The Spanish River is a river in Algoma District, Sudbury District and Greater Sudbury in Northwestern Ontario, Canada. It flows 338 kilometres (210 mi) in a southerly direction from its headwaters at Spanish Lake (west branch) and Duke Lake (east branch) to its mouth at the North Channel on Georgian Bay, Lake Huron just outside the community of Spanish.

The river is located almost entirely within the Sudbury District, except for brief passages into the city of Greater Sudbury near the communities of High Falls and Turbine and the river mouth in Algoma District.

Tributaries include Pogamasing Creek, Mogo Creek, Agnes River, the Aux Sables River, the Vermilion River and the Wakonassin River.

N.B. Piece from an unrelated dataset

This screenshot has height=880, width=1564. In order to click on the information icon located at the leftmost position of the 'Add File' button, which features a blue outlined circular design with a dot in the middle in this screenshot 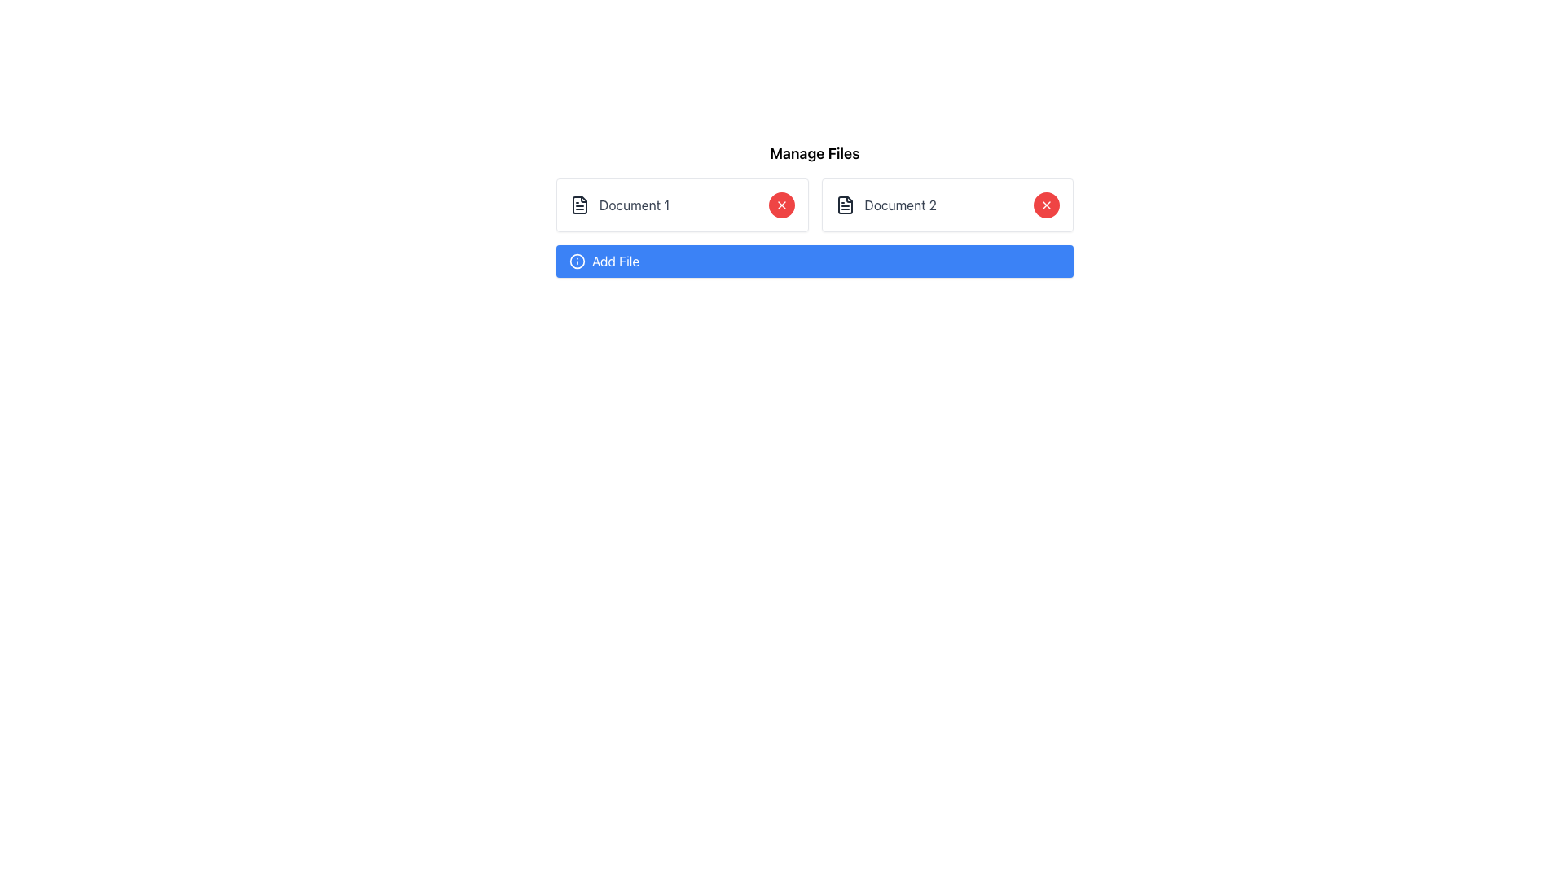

The river's name and the name of the nearby towns of Espanola and Spanish are said to be due to French explorers and Jesuit priests encountering Ojibwe peoples speaking Spanish in the area, apparently as a result of a Spanish woman having been taking captive during an expedition far to the south.

The Lower Spanish River Forest houses the world's oldest red pine and white pine forests, and much of that is under provincial protection, in form of provincial parks and reclamation acts.

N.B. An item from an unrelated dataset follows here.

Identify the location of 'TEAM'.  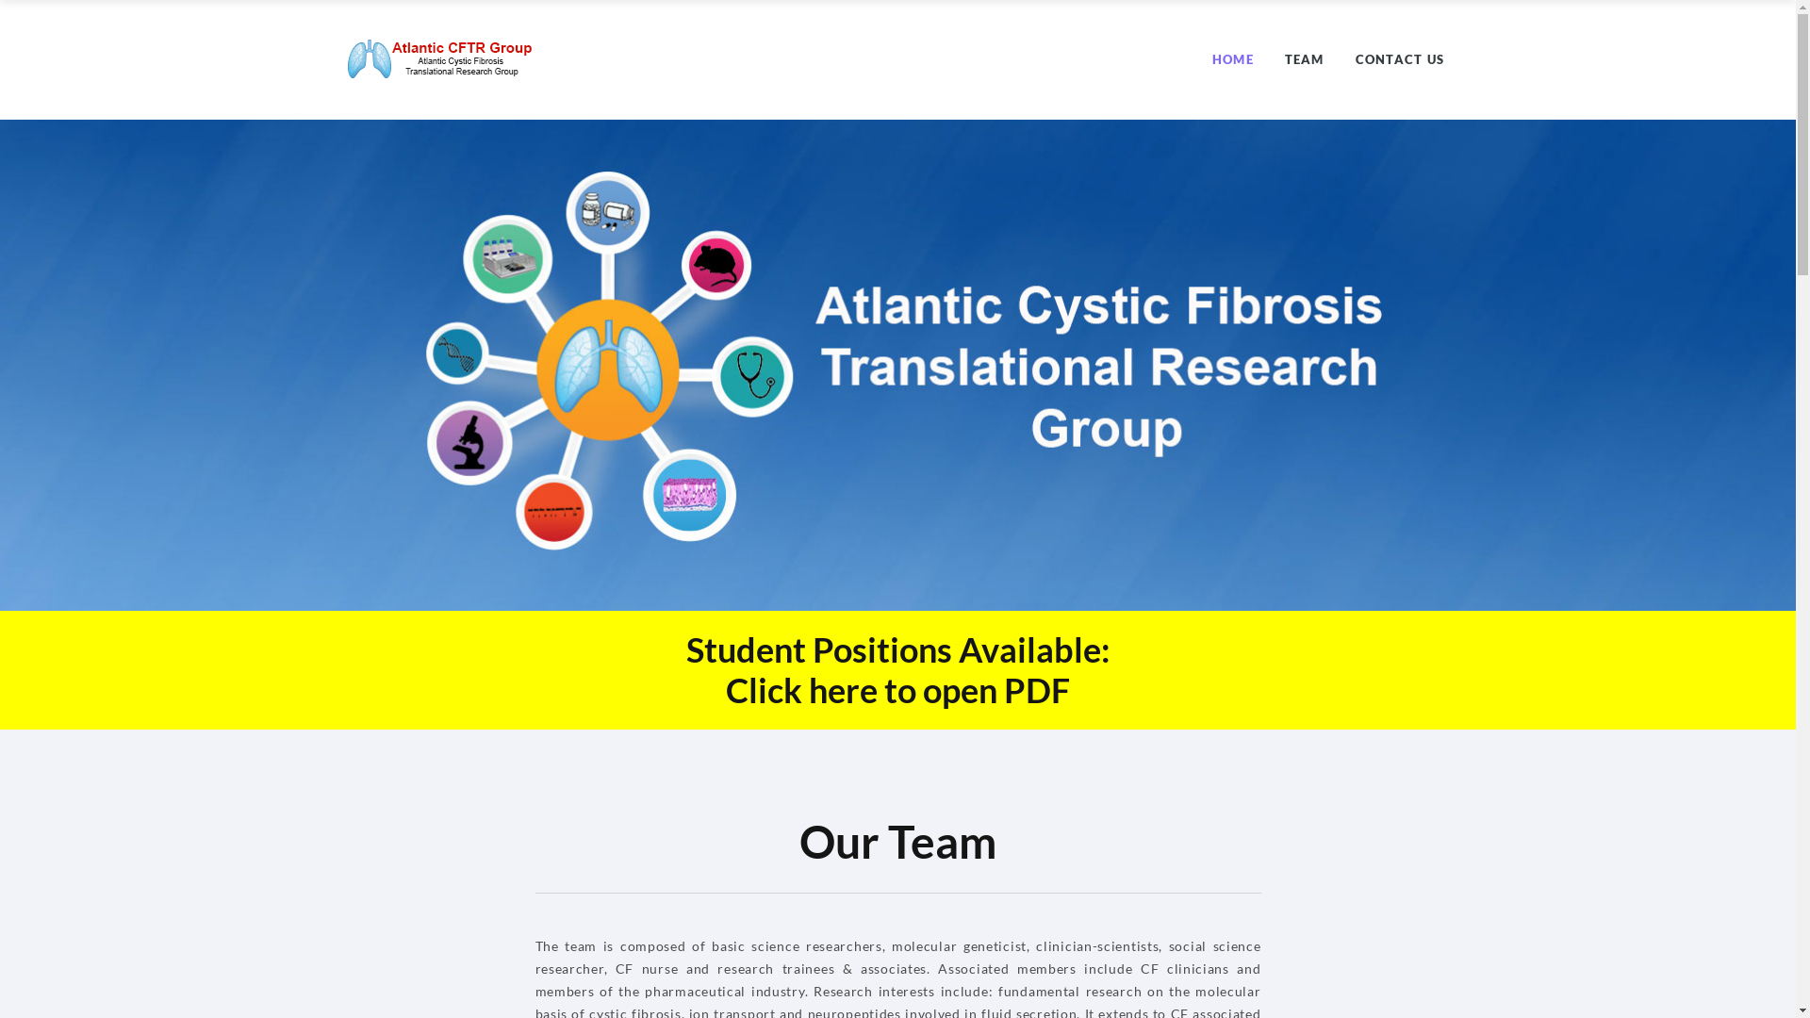
(1284, 57).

This river has been used as a transportation corridor for thousands of years, first by First Nations and later in the 19th century by fur traders. During the late 19th and mid 20th centuries, it was used to transport timber from logging camps in the upper Sudbury District to Georgian Bay, where they were towed by tugs to sawmills on the Great Lakes. Until the mid-1960s pulp wood, mainly jack pine, was driven down the river to the paper mill at Espanola. A diesel tug towed large rafts of logs the length of Agnew Lake to big Eddy dam where they were sluiced down a flume by crews with hand held pike poles. Secondary flumes took them past the High Falls and Nairn Falls power plants and on to Espanola. The sap and bark from the pulp logs was a major pollution source in the lower river.